No Brasil, estamos vendo acontecer a insegurança total, do rabo ao supremo pescoço, com uma força descomunal da ilegalidade. Nas cidades, gangues e facções dividem bairros, massacrando a população e constrangendo os governos, tornando esses espaços em territórios sob o domínio de traficantes.  Em presídios, bandidos assumem o poder, governando seus “quartéis”, de onde ordenam crimes, assaltos, rebeliões, saques e milícias. Nos morros, traficantes exercem uma gestão “insocial”, impetrando leis e regimes de interesse do tráfico. São marginais exercendo, já há muito tempo, a gestão de atividades ilícitas nos diversos espaços urbanos (avenidas, ruas, praças, publicas), chegando mesmo a organizar um governo paralelo ao governo legal constituído.

Neste caos social em que se encontra o Brasil, vale tudo, é a lei do “tiro ao pescoço degolado”, não se importa quem irá sofrer as consequências.
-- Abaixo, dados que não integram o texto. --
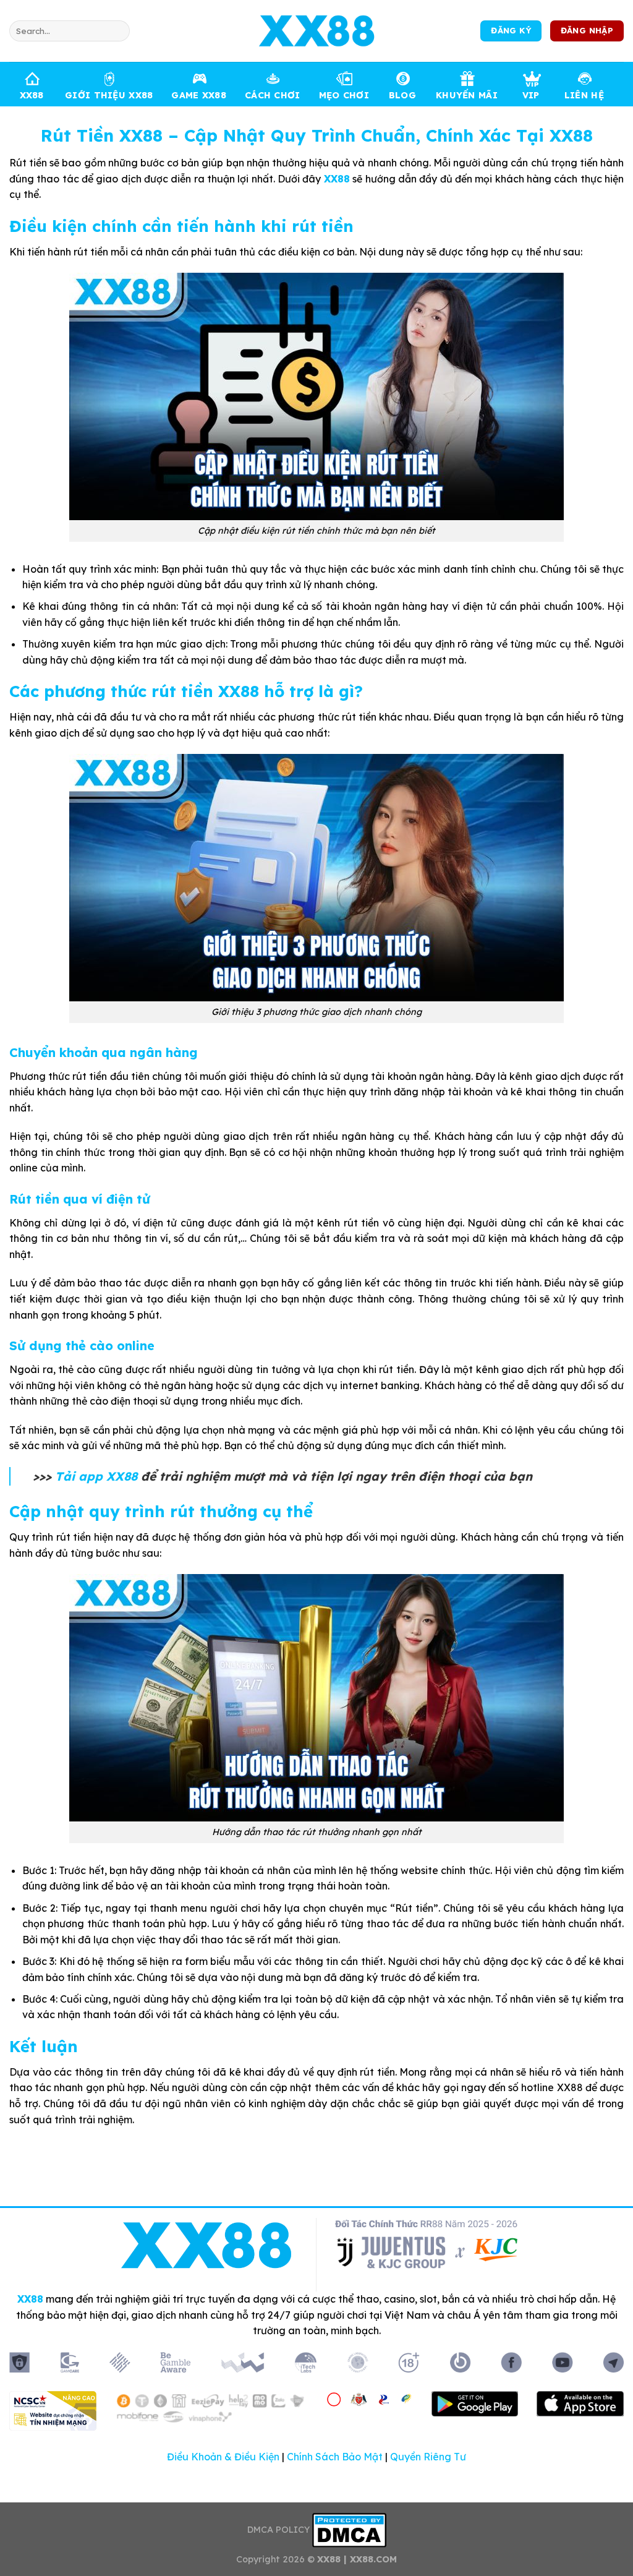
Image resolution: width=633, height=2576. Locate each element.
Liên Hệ (584, 95)
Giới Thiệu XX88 (109, 95)
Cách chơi (272, 95)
Nesse contexto, marginais não respeitam policiais e, tão pouco, autoridades constituídas, em meio a essa sangria estampada no cotidiano dos brasileiros.

Entre à crise econômica no Brasil, a máquina amarrada institucional brasileira não acompanha os ritmos dessa bandidagem. Como consequência, estabelece-se a desordem e a impunidade, causadas devido a uma fraqueza institucional, desalinhada, enquanto traficantes fazem treinos de guerrilhas, em Brasília, reuniões e decretos caminham lentamente, num descaso a olhos vistos. Como exemplo deste descaso, papeis são empurrados e sentenças são procrastinadas até depois da 2º instância, dando péssimo exemplo aos cidadãos.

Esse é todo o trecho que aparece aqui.